Amenaza para las cataratas del Iguazú

El anuncio de una obra pública de gran envergadura despertó generalizada y justificada inquietud, puesto que se trata de la construcción de un acueducto subterráneo que podría afectar en forma negativa a las cataratas del Iguazú y al ecosistema del parque nacional del mismo nombre. Tan sólo la mera sospecha de la probabilidad de ese perjuicio torna razonable aquella preocupación y la aspiración de que la obra no sea concretada hasta tanto no se compruebe que la amenaza es infundada.

La empresa energética de la provincia de Misiones tiene la intención de triplicar su producción y dejar de depender de otras fuentes abastecedoras de energía eléctrica. Para concretar ese propósito aspira a construir un túnel subterráneo, ubicado 120 kilómetros aguas arriba de las cataratas, de alrededor de 40 kilómetros de extensión y casi nueve metros de diámetro, que, al costo de aproximadamente 100 millones de dólares, absorberá agua del río Iguazú y la transportará hasta la represa de Urugua-í.

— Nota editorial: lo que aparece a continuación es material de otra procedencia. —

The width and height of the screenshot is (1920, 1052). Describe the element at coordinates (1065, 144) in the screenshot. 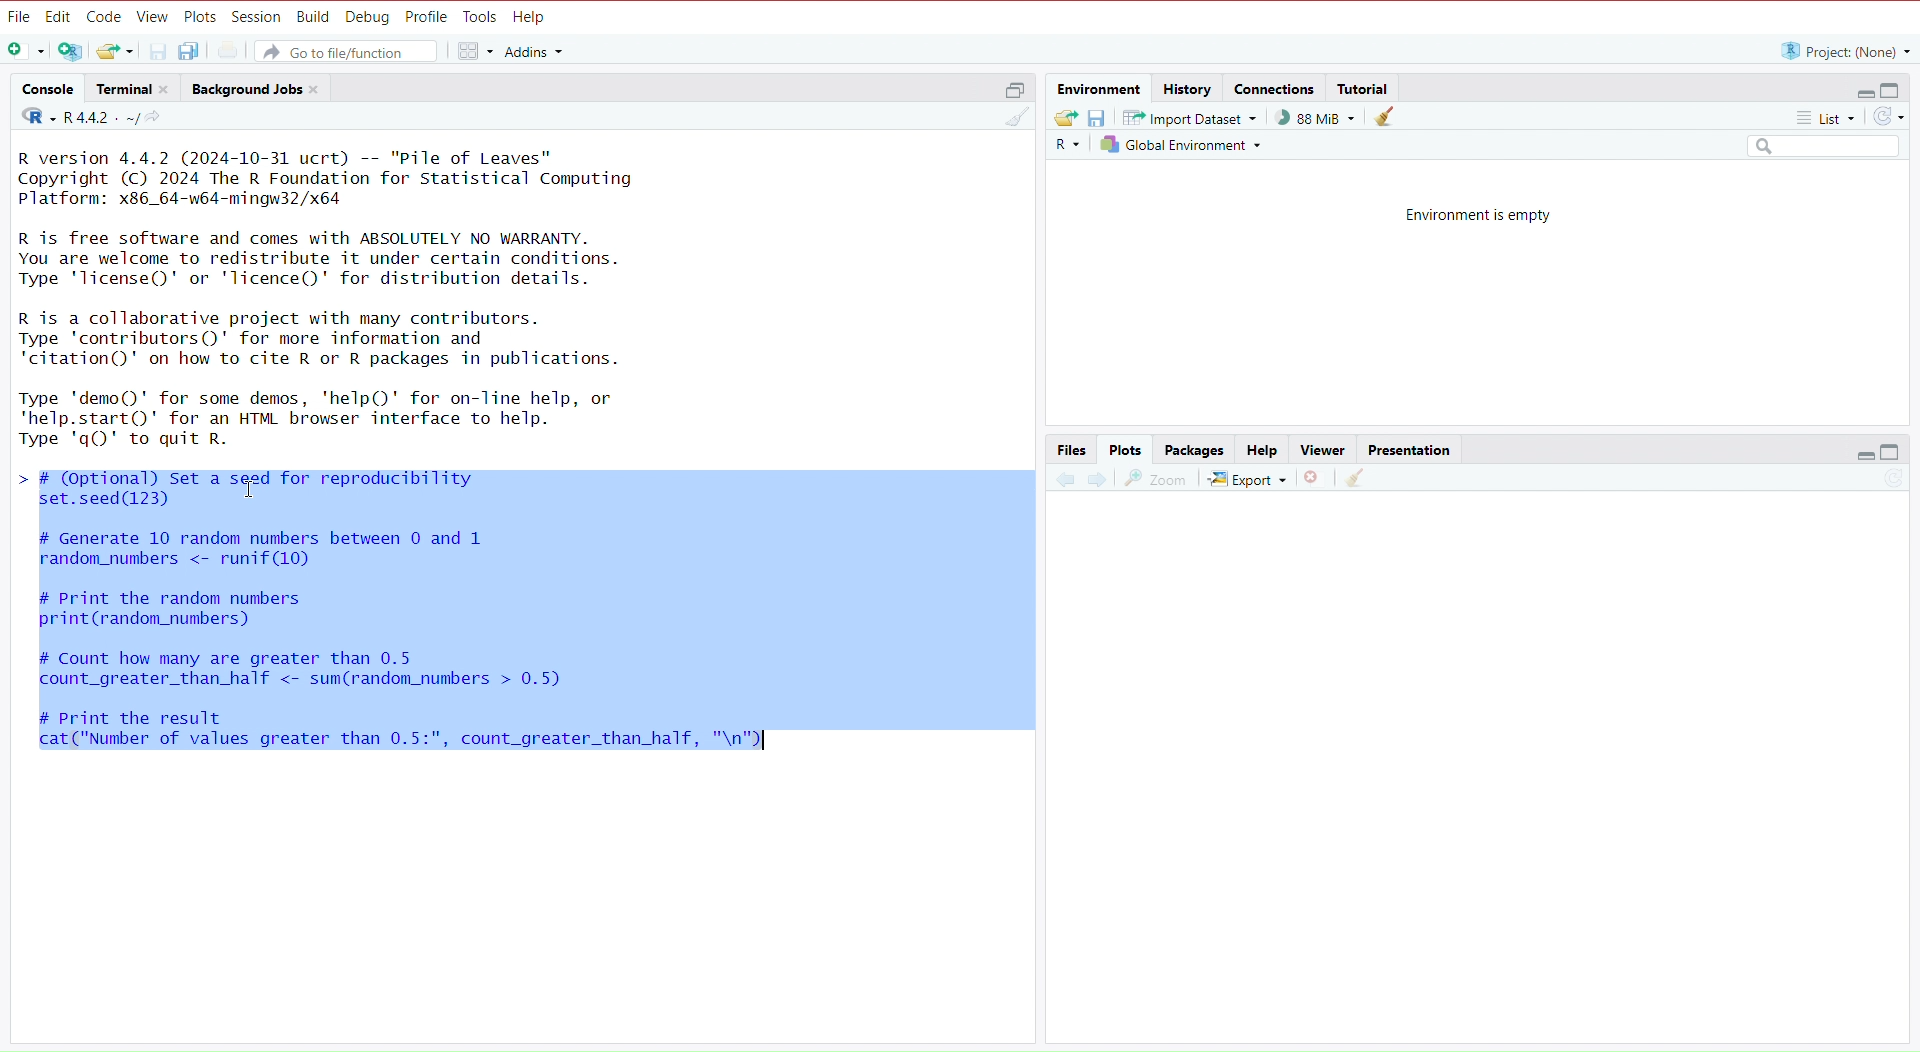

I see `R` at that location.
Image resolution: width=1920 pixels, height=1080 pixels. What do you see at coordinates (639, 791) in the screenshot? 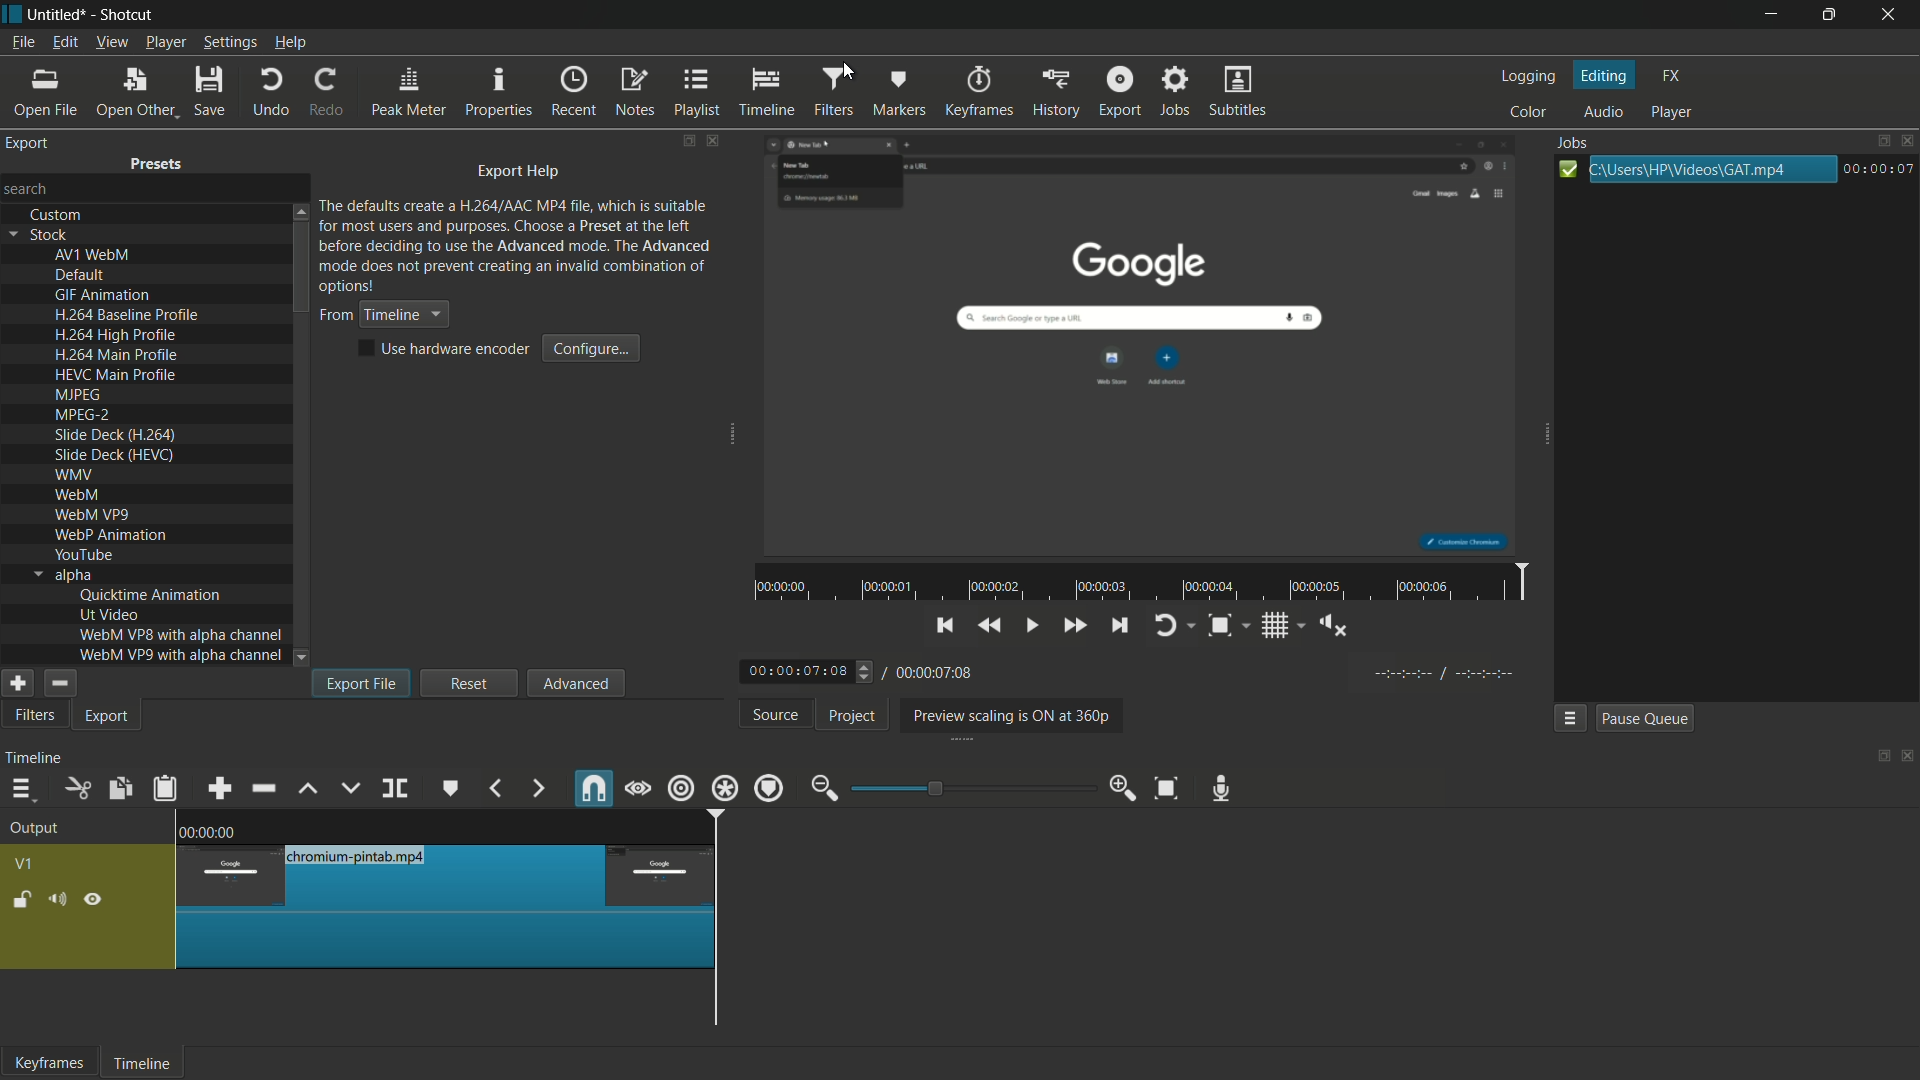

Los científicos y los ambientalistas que han objetado la obra -sería realizada mediante el empleo de máquinas perforadoras- alertan acerca de la disminución del caudal del río Iguazú. Ese curso ya está disminuido por la existencia en territorio brasileño de siete represas reguladoras que actúan de manera indiscriminada y exentas de control. Si a esa situación se le sumara otra merma, afirman los expertos, sería probable que se redujese el imponente espectáculo de los saltos y se produjesen cambios negativos en la flora de la zona circundante.

No es la única crítica adversa. También se ha puesto el punto en el hecho de que el acueducto pasaría por debajo del parque provincial Urugua-í, violando la ley provincial que vela por la conservación de las áreas naturales protegidas. De acuerdo con ese criterio, la obra uniría dos áreas naturales diferentes y aisladas la una de la otra, por lo cual pondría en peligro la biodiversidad de la denominada selva atlántica interior.

Ninguno de esos argumentos es admitido por los responsables del proyecto. Se interpreta que la considerable distancia que habrá entre el comienzo del acueducto y las cataratas del Iguazú disipa todo riesgo de que el trasvasamiento del agua reduzca el caudal del río.

Al parecer, un episodio más de la pugna entre ciertos intereses materiales -legítimos, pero insensibles- y los criterios ambientalistas que no cejan en sus advertencias acerca del futuro desolador que le aguarda a la humanidad si no corrige su desapego por la integridad del medio en que vive. Y tampoco se ha reparado en que por causa de su impresionante belleza natural las cataratas del Iguazú y el parque nacional homónimo -declarados patrimonio de la humanidad por la Unesco- son un atractivo turístico de máxima importancia, meta preferida de muchísimos argentinos y no pocos visitantes del exterior. Merced a esa notoria preferencia, en esa región se desarrollan redituables actividades vinculadas con el turismo, la bien llamada industria sin chimeneas, que también se verían perjudicadas por un trastorno de ese cariz.

Hay abundantes consideraciones, entonces, para interpretar que vista la magnitud de la inversión y de los trabajos requeridos para cristalizar el proyecto no sería conveniente llevarlo adelante hasta que, realizados estudios serios, no haya plena convicción de que el acuerdo subterráneo no representará una amenaza para esa gran porción del territorio misionero. En caso de que así se actuara, se habrá sentado positivo ejemplo de cuáles son los procedimientos más atinados cuando hay sincera y absoluta voluntad política de preservar la insustituible calidad del medio ambiente y de defender nuestras irreemplazables riquezas naturales.